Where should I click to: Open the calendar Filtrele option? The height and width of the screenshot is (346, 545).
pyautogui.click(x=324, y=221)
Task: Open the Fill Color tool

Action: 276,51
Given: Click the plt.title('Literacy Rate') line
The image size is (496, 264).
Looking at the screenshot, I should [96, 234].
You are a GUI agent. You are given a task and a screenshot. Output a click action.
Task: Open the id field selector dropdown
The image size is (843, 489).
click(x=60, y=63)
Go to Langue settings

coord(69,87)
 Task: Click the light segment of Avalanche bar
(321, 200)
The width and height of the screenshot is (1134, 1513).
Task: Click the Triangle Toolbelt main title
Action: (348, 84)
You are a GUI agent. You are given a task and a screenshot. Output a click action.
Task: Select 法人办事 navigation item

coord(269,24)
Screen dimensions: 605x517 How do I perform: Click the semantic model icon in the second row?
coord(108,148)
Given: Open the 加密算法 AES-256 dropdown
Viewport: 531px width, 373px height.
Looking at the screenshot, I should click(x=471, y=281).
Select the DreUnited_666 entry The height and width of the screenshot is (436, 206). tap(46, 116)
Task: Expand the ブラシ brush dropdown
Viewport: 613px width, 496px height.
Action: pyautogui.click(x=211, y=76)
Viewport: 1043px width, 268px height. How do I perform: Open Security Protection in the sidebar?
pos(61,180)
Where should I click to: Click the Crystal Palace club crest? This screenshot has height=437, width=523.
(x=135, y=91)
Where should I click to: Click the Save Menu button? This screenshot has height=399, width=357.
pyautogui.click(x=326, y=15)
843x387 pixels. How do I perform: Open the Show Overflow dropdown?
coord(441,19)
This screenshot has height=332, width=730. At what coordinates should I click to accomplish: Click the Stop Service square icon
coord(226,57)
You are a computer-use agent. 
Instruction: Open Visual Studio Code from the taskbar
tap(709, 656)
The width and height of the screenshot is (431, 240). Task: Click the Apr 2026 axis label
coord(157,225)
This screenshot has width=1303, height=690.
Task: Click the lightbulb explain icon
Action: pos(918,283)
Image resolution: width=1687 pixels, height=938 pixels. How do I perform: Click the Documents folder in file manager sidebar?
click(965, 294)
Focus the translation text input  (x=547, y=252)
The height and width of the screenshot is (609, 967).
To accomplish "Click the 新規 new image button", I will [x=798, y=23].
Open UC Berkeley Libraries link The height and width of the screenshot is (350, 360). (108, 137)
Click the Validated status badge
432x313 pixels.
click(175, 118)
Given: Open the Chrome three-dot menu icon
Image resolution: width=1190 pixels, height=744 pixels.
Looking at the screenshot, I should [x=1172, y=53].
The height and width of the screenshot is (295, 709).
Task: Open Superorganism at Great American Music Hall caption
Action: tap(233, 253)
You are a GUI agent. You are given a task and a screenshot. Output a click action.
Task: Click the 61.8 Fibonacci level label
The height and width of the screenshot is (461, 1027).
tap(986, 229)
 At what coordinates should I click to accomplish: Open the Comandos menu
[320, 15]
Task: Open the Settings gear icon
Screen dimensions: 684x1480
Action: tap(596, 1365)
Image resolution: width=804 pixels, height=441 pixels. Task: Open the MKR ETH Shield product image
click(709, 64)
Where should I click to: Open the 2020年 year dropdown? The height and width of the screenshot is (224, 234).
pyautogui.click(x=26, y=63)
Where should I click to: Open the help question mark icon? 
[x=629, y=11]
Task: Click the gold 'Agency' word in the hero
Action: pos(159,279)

### Task statement
Return every record above exactly, line by line.

### Solved exercise
Where should I click to: Open the calendar Filtrele option? The height and width of the screenshot is (346, 545).
pyautogui.click(x=324, y=221)
Task: Open the Fill Color tool

Action: 276,51
Given: Click the plt.title('Literacy Rate') line
The image size is (496, 264).
Looking at the screenshot, I should [96, 234].
You are a GUI agent. You are given a task and a screenshot. Output a click action.
Task: Open the id field selector dropdown
The image size is (843, 489).
click(x=60, y=63)
Go to Langue settings

coord(69,87)
 Task: Click the light segment of Avalanche bar
(321, 200)
The width and height of the screenshot is (1134, 1513).
Task: Click the Triangle Toolbelt main title
Action: (348, 84)
You are a GUI agent. You are given a task and a screenshot. Output a click action.
Task: Select 法人办事 navigation item

coord(269,24)
Screen dimensions: 605x517 How do I perform: Click the semantic model icon in the second row?
coord(108,148)
Given: Open the 加密算法 AES-256 dropdown
Viewport: 531px width, 373px height.
Looking at the screenshot, I should click(x=471, y=281).
Select the DreUnited_666 entry The height and width of the screenshot is (436, 206). tap(46, 116)
Task: Expand the ブラシ brush dropdown
Viewport: 613px width, 496px height.
Action: pyautogui.click(x=211, y=76)
Viewport: 1043px width, 268px height. How do I perform: Open Security Protection in the sidebar?
pos(61,180)
Where should I click to: Click the Crystal Palace club crest? This screenshot has height=437, width=523.
(x=135, y=91)
Where should I click to: Click the Save Menu button? This screenshot has height=399, width=357.
pyautogui.click(x=326, y=15)
843x387 pixels. How do I perform: Open the Show Overflow dropdown?
coord(441,19)
This screenshot has height=332, width=730. At what coordinates should I click to accomplish: Click the Stop Service square icon
coord(226,57)
You are a computer-use agent. 
Instruction: Open Visual Studio Code from the taskbar
tap(709, 656)
The width and height of the screenshot is (431, 240). Task: Click the Apr 2026 axis label
coord(157,225)
This screenshot has width=1303, height=690.
Task: Click the lightbulb explain icon
Action: pos(918,283)
Image resolution: width=1687 pixels, height=938 pixels. How do I perform: Click the Documents folder in file manager sidebar?
click(965, 294)
Focus the translation text input  (x=547, y=252)
The height and width of the screenshot is (609, 967).
To accomplish "Click the 新規 new image button", I will [x=798, y=23].
Open UC Berkeley Libraries link The height and width of the screenshot is (350, 360). (108, 137)
Click the Validated status badge
432x313 pixels.
click(175, 118)
Given: Open the Chrome three-dot menu icon
Image resolution: width=1190 pixels, height=744 pixels.
Looking at the screenshot, I should [x=1172, y=53].
The height and width of the screenshot is (295, 709).
Task: Open Superorganism at Great American Music Hall caption
Action: tap(233, 253)
You are a GUI agent. You are given a task and a screenshot. Output a click action.
Task: Click the 61.8 Fibonacci level label
The height and width of the screenshot is (461, 1027).
tap(986, 229)
 At what coordinates should I click to accomplish: Open the Comandos menu
[320, 15]
Task: Open the Settings gear icon
Screen dimensions: 684x1480
Action: tap(596, 1365)
Image resolution: width=804 pixels, height=441 pixels. Task: Open the MKR ETH Shield product image
click(709, 64)
Where should I click to: Open the 2020年 year dropdown? The height and width of the screenshot is (224, 234).
pyautogui.click(x=26, y=63)
Where should I click to: Open the help question mark icon? 
[x=629, y=11]
Task: Click the gold 'Agency' word in the hero
Action: pos(159,279)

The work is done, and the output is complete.